IRS clarifies requirement for appraisals for charitable donations of cryptocurrency
The IRS released a Chief Counsel Advice Memorandum which provides that where a taxpayer seeks a deduction of more than $5,000 for charitable contributions of cryptocurrency under Section 170(a) of the Code that is derived from a donation of cryptocurrency, the taxpayer must obtain a qualified appraisal under section 170(f)(11)(C) to value the donation.
In the CCA issued on January 10, 2023, a taxpayer purchased cryptocurrency on a cryptocurrency exchange for personal investment and thereafter transferred the cryptocurrency to a charitable organization (as defined in section 170(c)). The taxpayer then claimed a charitable deduction of $10,000 on the applicable federal income tax return. The taxpayer based the claimed value on the value listed on the cryptocurrency exchange on the date and time the taxpayer made the donation.
Section 170 generally allows for a deduction of charitable contributions of property, subject to certain substantiation requirements, including the requirement of a qualified appraisal where the claimed contribution exceeds $5,000.

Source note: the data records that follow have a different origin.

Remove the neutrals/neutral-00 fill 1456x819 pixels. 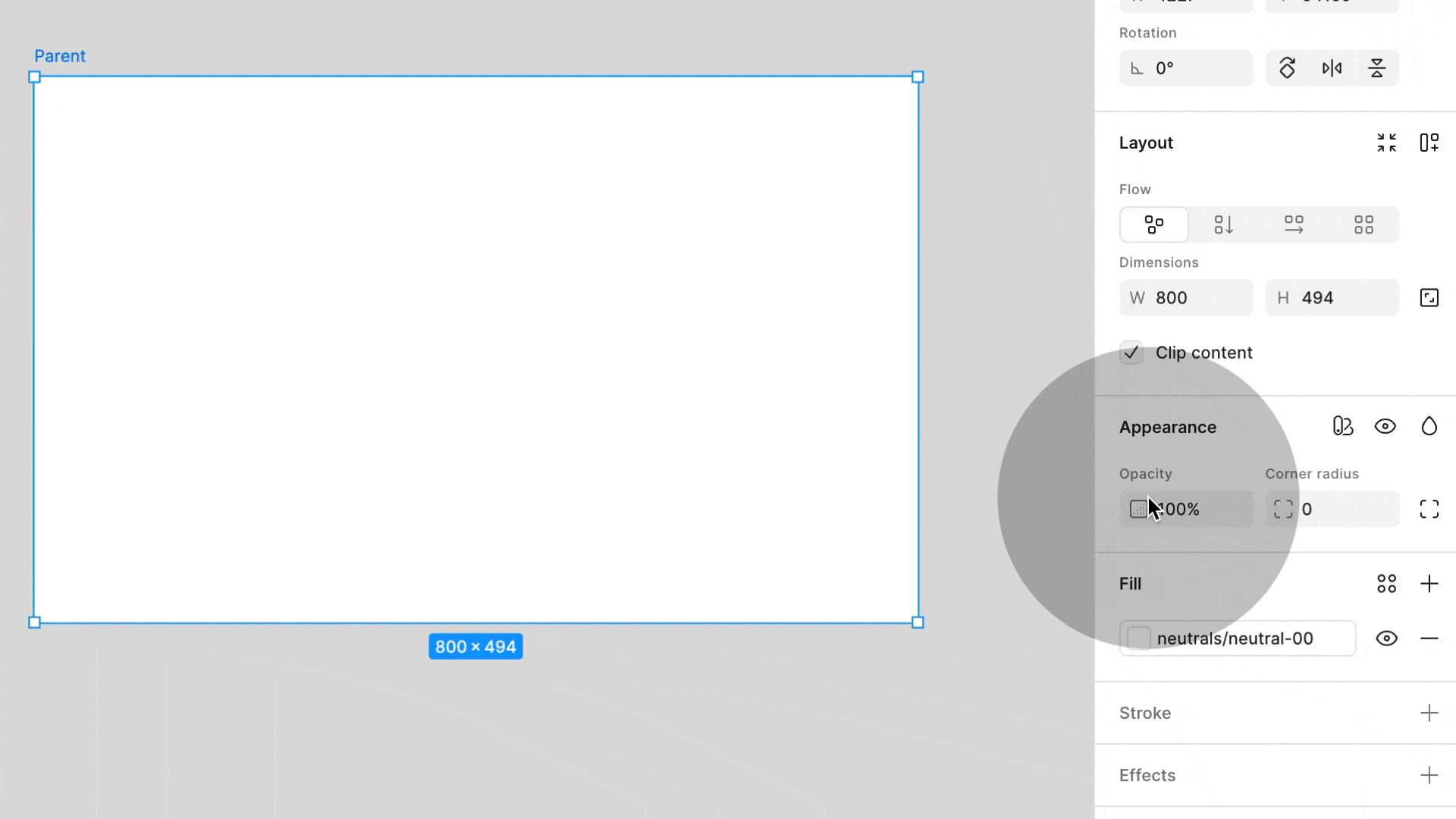click(x=1429, y=639)
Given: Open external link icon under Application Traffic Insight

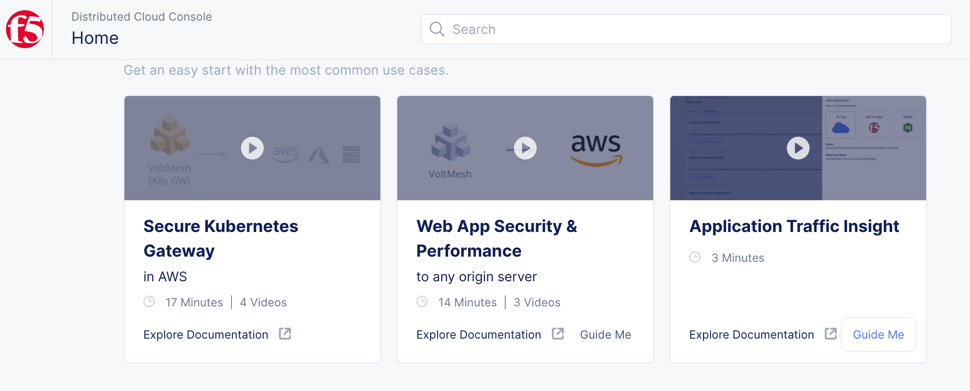Looking at the screenshot, I should click(830, 334).
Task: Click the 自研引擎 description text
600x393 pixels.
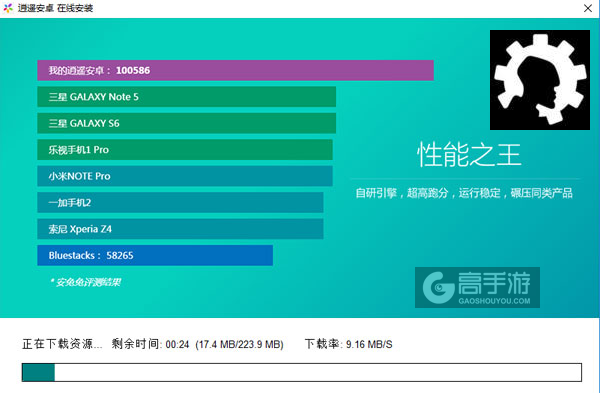Action: click(x=464, y=193)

Section 170(f) provides an exception to the requirement to obtain a qualified appraisal for donations of certain readily valued property, which includes cash and publicly traded securities. The term “publicly traded securities” requires a “security,” which generally means a share of stock in a corporation; a right to subscribe for, or to receive, a share of stock in a corporation; or a bond, debenture, note, or certificate, or other evidence of indebtedness, issued by a corporation or a government or political subdivision thereof, with interest coupons or in registered form. The CCA notes that the cryptocurrency generally does not qualify as a security under current law.

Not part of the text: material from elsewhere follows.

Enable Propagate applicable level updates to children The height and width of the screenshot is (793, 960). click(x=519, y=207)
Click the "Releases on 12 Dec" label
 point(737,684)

Accordingly, because the cryptocurrency at issue did not qualify for an exception to the qualified appraisal requirement, the taxpayer was required to obtain a qualified appraisal.
Section 170(f)(11)(A)(ii)(II) provides that a taxpayer will not be denied a deduction by way of failure to comply with the qualified appraisal rule if noncompliance was due to reasonable cause and not willful neglect. In the CCA, the IRS noted that this reasonable cause exception from the qualified appraisal rule was intended only to provide relief where an unsuccessful attempt was made in good faith to comply with the requirements of Section 170, not to provide the taxpayer with the option to obtain a qualified appraisal. Specifically, the IRS pointed to Form 8283 (used to report charitable contributions), which specifically references the need for a qualified appraisal several times. Further, the IRS dismissed the taxpayer’s assertion that the cryptocurrency exchange’s reported value in effect constituted reasonable cause for not obtaining a qualified appraisal.